Zaplets content unzips the power of e-mail

The Associated Press
Tuesday October 31, 2000

REDWOOD SHORES — You know the drill: Message. Reply. Delete, delete, forward, reply, delete. 

Not only is the average online user wading through 2,052 e-mails this year, according to Jupiter Communications, many are battling an overload of instant messages, spreadsheets and Web pages – not to mention old-fashioned phone calls and snail mail. 

A Redwood Shores-based company called Zaplet Inc. has produced some software designed to make wired life a little simpler. 

The company’s Zaplets software combines instant messaging and e-mail features with the rich graphical content of Web pages to form what is essentially interactive e-mail.

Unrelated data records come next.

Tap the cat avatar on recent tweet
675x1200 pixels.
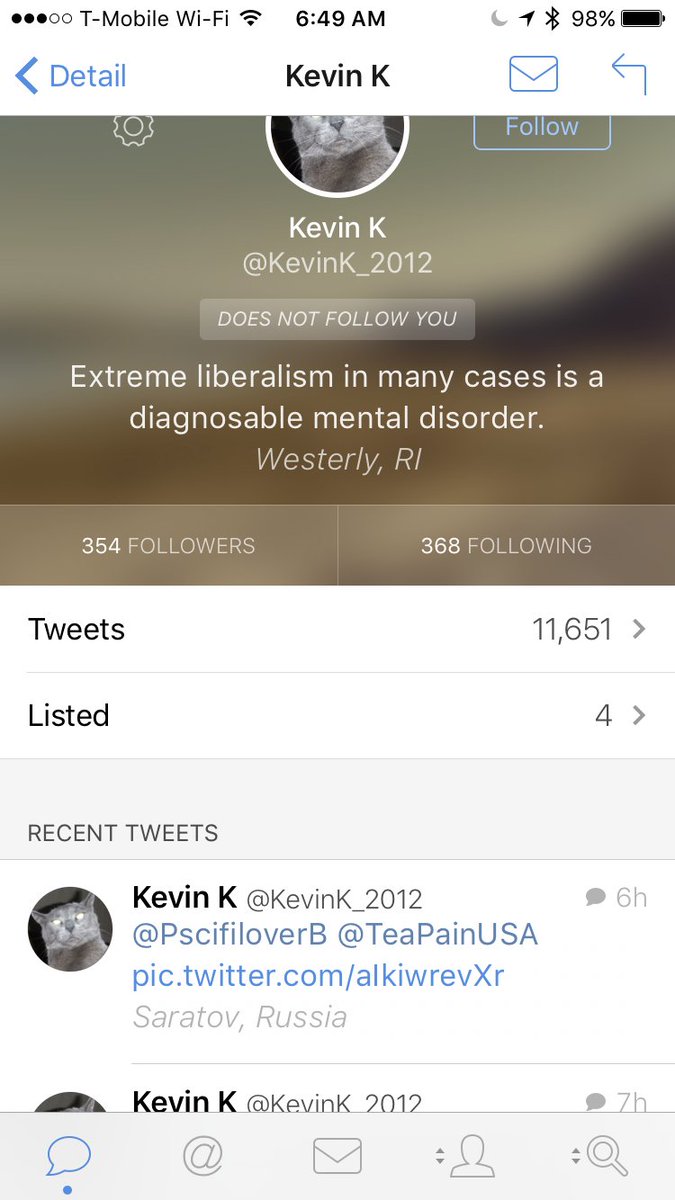pyautogui.click(x=69, y=929)
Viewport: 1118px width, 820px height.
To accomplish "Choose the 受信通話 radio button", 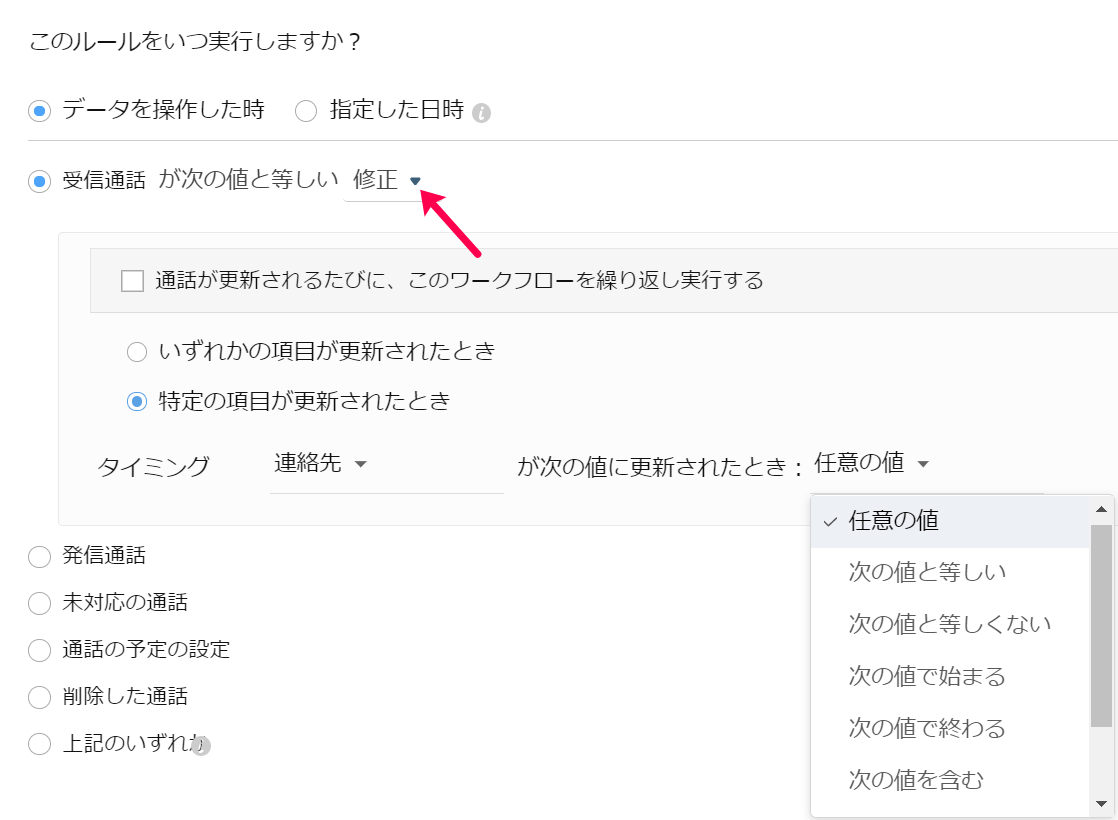I will [39, 181].
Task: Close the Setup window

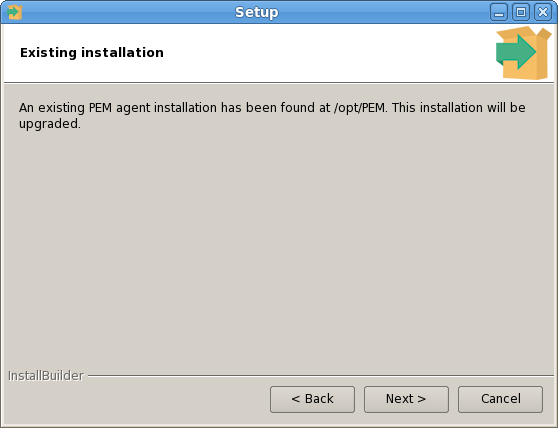Action: coord(543,12)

It connects groups of people to information that can be constantly updated even after it’s sent. 

With e-mail used as a delivery tool for content and conversation, one Zaplet can be used to collaborate on work projects, keep up invitation lists, conduct surveys, compile addresses, raise donations – even share gossip. 

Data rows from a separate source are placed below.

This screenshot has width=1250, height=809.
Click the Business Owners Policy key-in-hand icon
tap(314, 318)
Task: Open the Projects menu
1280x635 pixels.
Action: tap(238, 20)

“We think of the Zaplet platform as a whole new genre for the Web,” says company chief executive Alan Baratz. “Eighty percent of the tasks on which employees spend their time, there’s no (software) support for this. 

“Zaplets will make it really easy to snap together applications that support easy, efficient communication and collaboration,” Baratz said. 

Zaplet isn’t alone in trying to capture an emerging market for online collaboration. New York-based Gizmoz hopes to allow businesses to provide their customers constant updates of marketing and content, while privately held 2Way Corp. of Seattle focuses more on in-company communications. 

Microsoft’s Netmeeting and Lotus Development’s Sametime software offer interactive communications features – and a new program called Groove by a Lotus Notes author is also a potential contender in the arena. 

Zaplet executives stress, however, that their offering combines service and software for corporations looking for simple packages. 

The company is the creation of David Roberts, a former CIA employee, and Brian Axe, a former operations and marketing executive at Hewlett-Packard Co. and IBM Corp. 

Axe concocted the idea two years ago during a stint at Reactivity, one of the Silicon Valley’s many high-tech incubators, and enlisted Axe as a co-founder. 

Zaplet was originally envisioned as a tool for consumers to do such things as store and exchange personal databases of anything from family photos to phone numbers. But Baratz recently decided to concentrate on selling the software and accompanying services to big businesses. Consumers can still try out the product for free at Zaplet’s Web site. 

A journalist’s attempt to do just that went smoothly. An invitation to a party with simple graphics went out to six friends, who had the opportunity to RSVP and make comments in a running tally that could be tracked simply by reopening the original e-mail. 

The Zaplet Web site will be changed next year when the company launches new software packages for business use. That might help explain why the start-up has had no shortage of investors. 

The new technology’s promise – and its potential to grab a chunk of the $10 billion online communications business – recently helped Zaplet secure $90 million in financing from major venture capital firms and such industry heavyweights as Cisco Systems Inc., Novell Inc. and Oracle Corp. Early customers include USAToday.com, ZDNET and the Republican National Committee, which used Zaplet to send its redesigned Web site to 25,000 supporters in 50 states, Canada, Mexico and England. 

Zaplet has already invited several Fortune 100 companies to test new prepackaged offerings, such as Zaplets that can do sales forecasting and field tracking of sales employees and software to track the progress of a company job candidate. 

By charging on a registered-user basis, a company with 10,000 to 20,000 employees would pay “a few million dollars” to get Zaplet software to install on its secure corporate servers, Baratz said. 

Zaplet also will host information for companies on its own servers under the same per-user arrangement, with monthly billing, he said.